Fruit & Vegetable Magazine

Features Production Research
Canada’s under-utilized health resource

There’s a pharmacy in your back field.

April 23, 2008  By Marg Land


There’s a pharmacy in your back field.  Or at least
that’s how it appears based on the steady stream of press releases that
cross my desk.

There’s a pharmacy in your back field.  Or at least that’s how it appears based on the steady stream of press releases that cross my desk. According to the latest research, cherries can help lower blood-sugar levels in people with diabetes, blueberries show promise in helping to lower cholesterol, apples contain a compound which can help protect brain cells from Alzheimers, cranberries can help boost “good” cholesterol, and strong-flavoured onions can help inhibit the growth of liver and colon cancer cells. Even that ghoulishly grinning orange staple of Halloween and Thanksgiving, the pumpkin, can be helpful – new Canadian research shows that pumpkins can clean up soil contaminated with DDT and other pollutants.

For years, parents throughout the world have been telling their children that fruit and vegetables are good for them. And the plaintive response was usually “Why?” Now the scientific answer has been provided.

Advertisement

But what does this mean for Canadian growers?

Basically, a marketing goldmine has been uncovered. During the past few years, industry analysts have been reminding growers and associations there’s a movement within the public to start looking at food as more than mere nourishment.
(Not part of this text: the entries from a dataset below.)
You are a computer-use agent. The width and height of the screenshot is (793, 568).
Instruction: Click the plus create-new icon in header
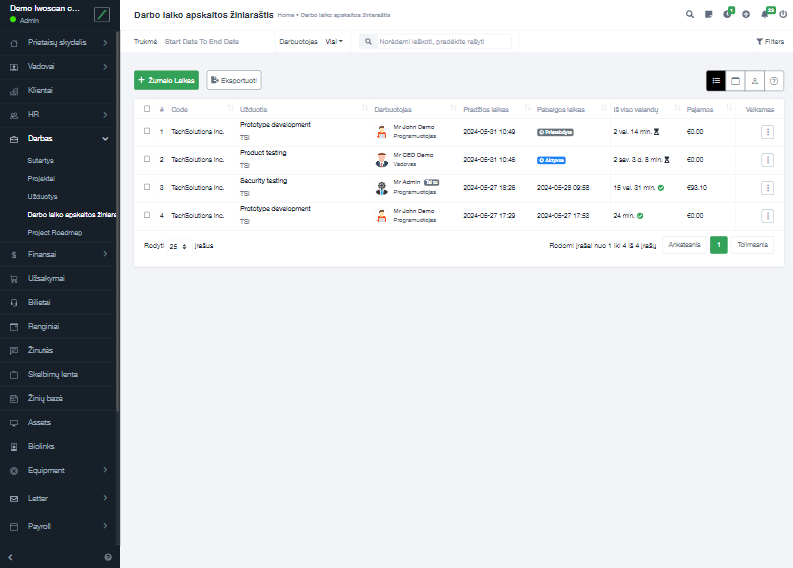(746, 15)
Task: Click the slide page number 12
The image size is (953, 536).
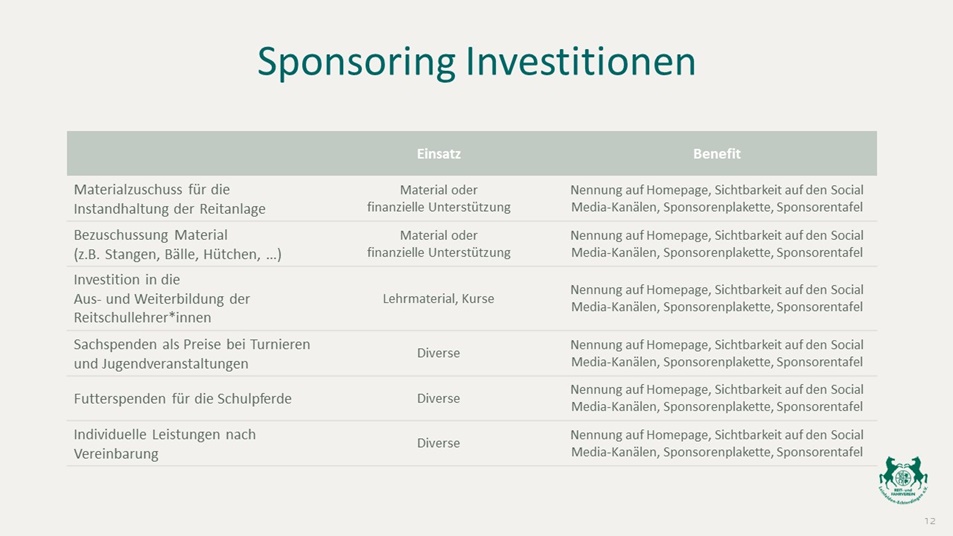Action: (x=930, y=521)
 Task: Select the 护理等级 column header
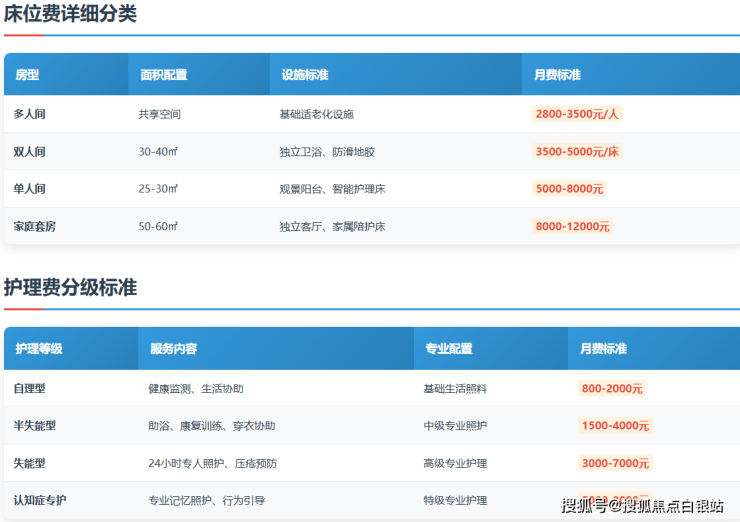pyautogui.click(x=39, y=349)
Consumers are looking at food to help protect them from illness and/or possibly to cure what ails them, becoming their own form of pharmacist, doling out their daily dose of cholesterol, cancer and diabetes protection.
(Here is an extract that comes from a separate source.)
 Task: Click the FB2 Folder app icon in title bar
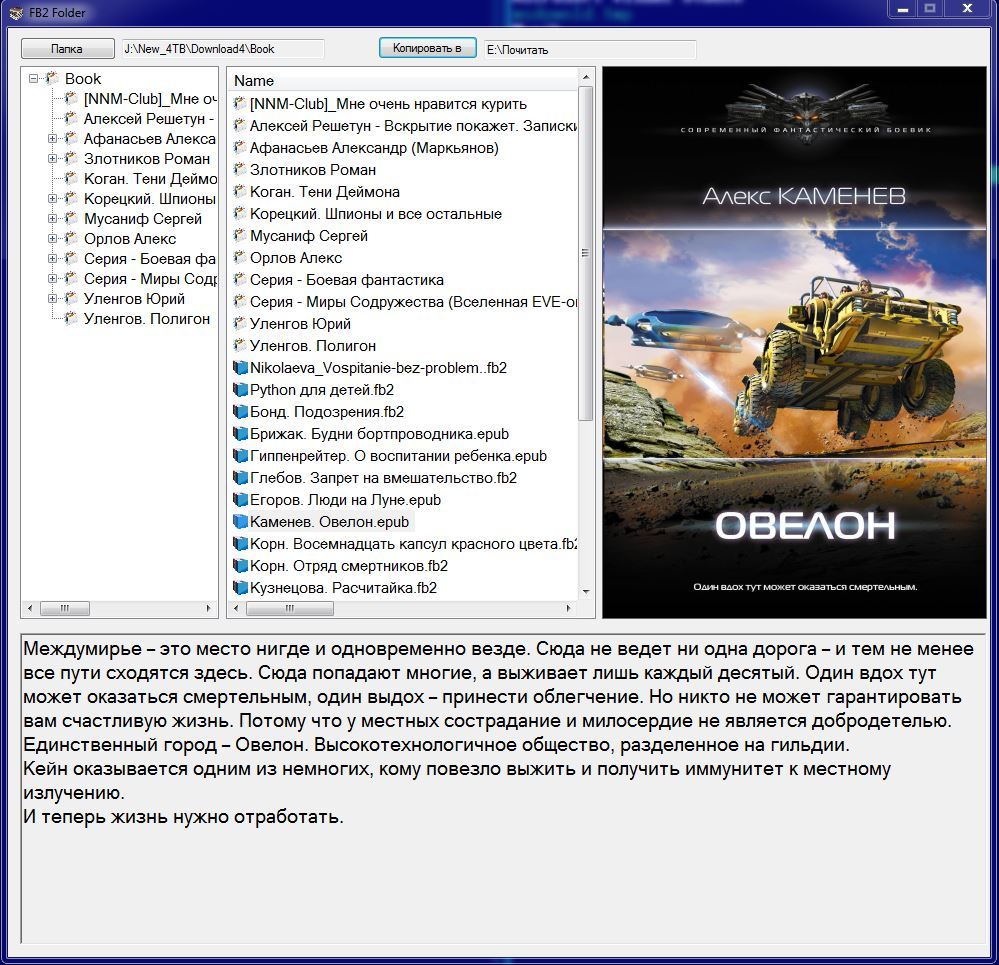pos(15,13)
And some growers are acting on this. At a recent conference and trade show in Michigan, King Orchards (www.mi-cherries.com), a family-owned and -operated fruit farm in the heart of Michigan’s cherry-growing region, which actively grows more than 100 acres of tart cherries, were busy marketing its cherry concentrate to other farm marketers.

John and Betsy King, Jim and Rose King and the two couples’ children have put together a glossy brochure touting the scientifcally-backed benefits of cherries for battling arthritis and gout and for boosting melatonin levels. This brochure is used as a marketing tool for both consumers and others interested in selling their product.

The day may come when Canadian fruit and vegetable growers will actually become producers of more than just food – they will become the providers of health benefits to their customers.

Of course, that’s what my mother has been telling me for years.